Curriculum is a dynamic programme that is expected to address the changing needs and aspirations of any society (Igwebuike, 2008). Nigerian policy-makers and educators recognize the role of science and technology in the achievement of education for all and national development in the present millennium. This has informed an evaluation process that led to the development of the nine-year basic science and technology curriculum of the universal basic education. The curriculum was implemented in September 2008 in primary one in Nigeria. This study is an investigation into the level of implementation of the basic science and technology curriculum at the junior secondary school level.

→ **SOURCE DATA**

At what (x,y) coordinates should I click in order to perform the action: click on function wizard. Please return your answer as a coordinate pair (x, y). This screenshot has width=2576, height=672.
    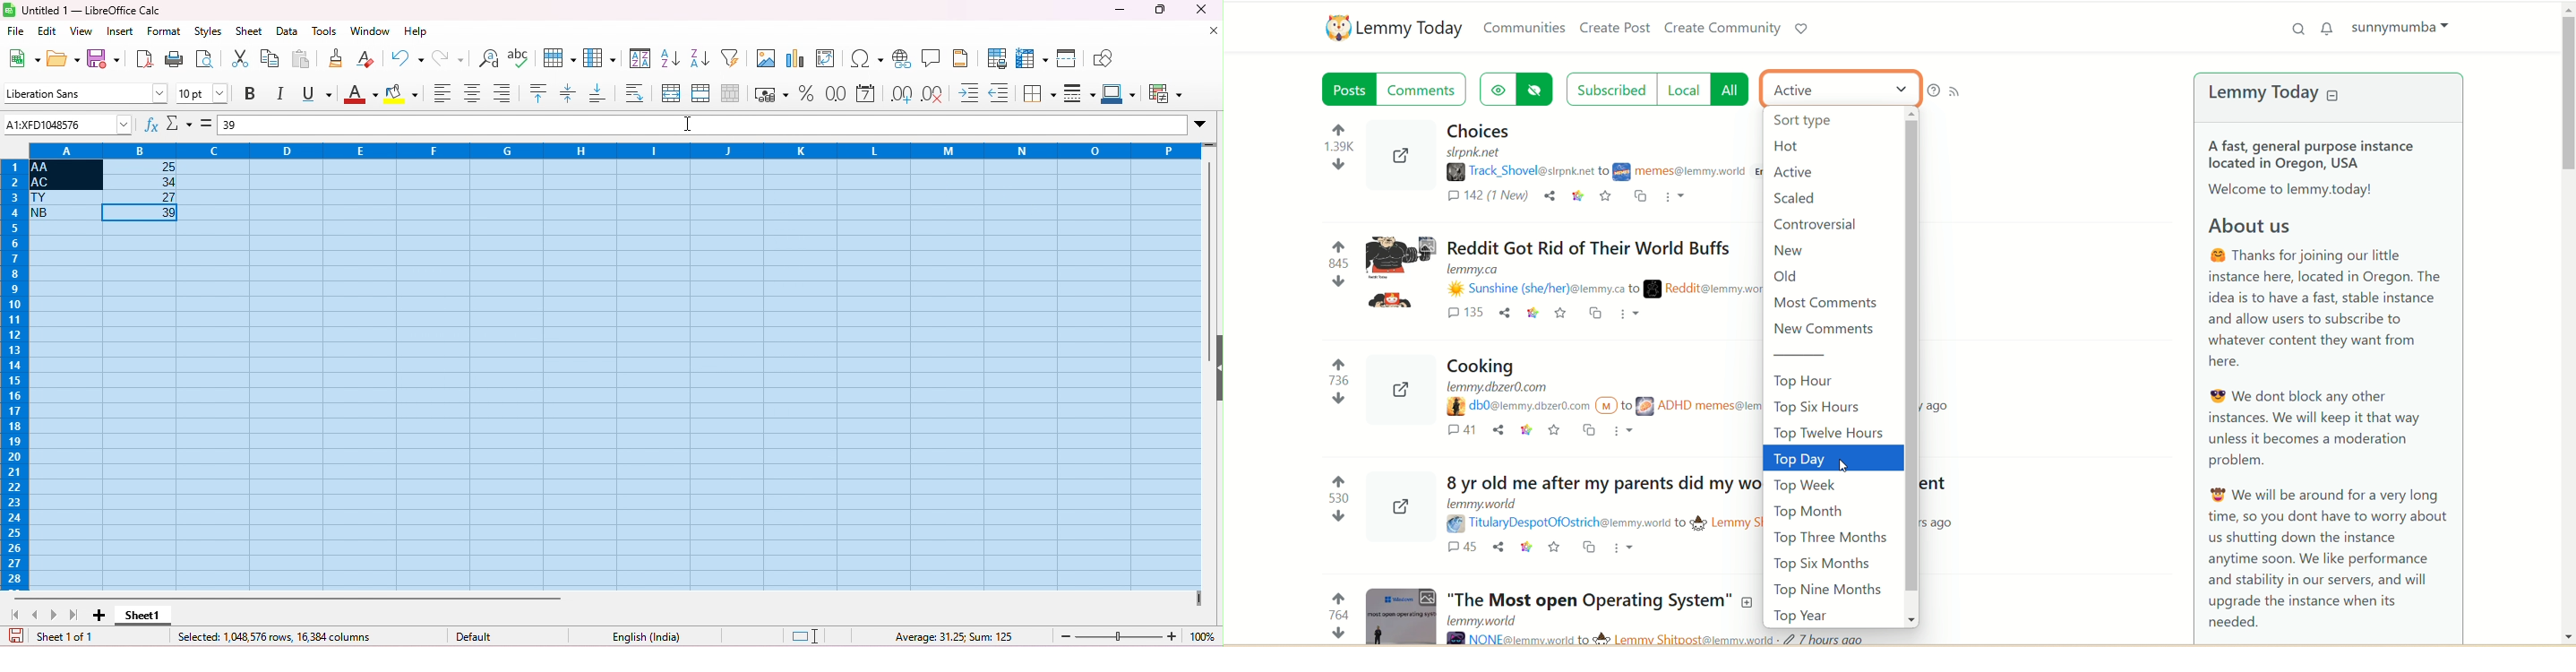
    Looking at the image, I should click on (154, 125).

→ **DIRECTIONS**
[1] Judge whether each statement below agrees with the passage on Nigeria's basic science and technology curriculum. Answer yes or no and quote the words that settle each one. (a) The curriculum was first put into effect in primary one in September 2008. (b) The study examines implementation at the senior secondary school level. (c) The curriculum spans six years.
[2] Reproduce the part of the curriculum passage that opens with the words containing "Curriculum is a" and closes with "secondary school level.".
[3] Carry on the passage about Nigeria's basic science and technology curriculum from the point where it stops.

→ **FINAL ANSWERS**
[1]
(a) Yes: "The curriculum was implemented in September 2008 in primary one in Nigeria."
(b) No: "at the junior secondary school level"
(c) No: "the nine-year basic science and technology curriculum"

[2]
Curriculum is a dynamic programme that is expected to address the changing needs and aspirations of any society (Igwebuike, 2008). Nigerian policy-makers and educators recognize the role of science and technology in the achievement of education for all and national development in the present millennium. This has informed an evaluation process that led to the development of the nine-year basic science and technology curriculum of the universal basic education. The curriculum was implemented in September 2008 in primary one in Nigeria. This study is an investigation into the level of implementation of the basic science and technology curriculum at the junior secondary school level.

[3]
In Nigeria, education is perceived as an instrument for achievement of national objectives. According to the National Policy in Education (Federal Republic of Nigeria, 2004), education is an “instrument per excellence” for achievement of national development. This explains the huge amount of money government earmarks for education in its annual budget. The basic education curriculum is an innovation in Nigerian education system. It was developed by the Nigerian Educational Research and Development Council (NERDC) following a directive it received from the National Council on Education  (NCE)   in 2005 to restructure and re-align the existing primary and junior secondary school curricula to meet the targets of the nine-year basic education. The nine-year basic education curriculum is structured into three stages:lower Basic Education (Primary one to three), Middle Basic Education (Primary four to six) and Upper Basic Education junior secondary school (JSS one to three);The overall objectives of the curriculum are to develop interest in science and technology, acquire basic knowledge and skills in science and technology, apply their scientific and technological knowledge and skills to meet societal needs, take advantage of the numerous career opportunities offered by science and technology and become prepared for further studies in science and technology (NERDC, 2007). In addition to these, the curriculum emphasizes the following process skills: enquiry, intellectual, manipulative and societal values.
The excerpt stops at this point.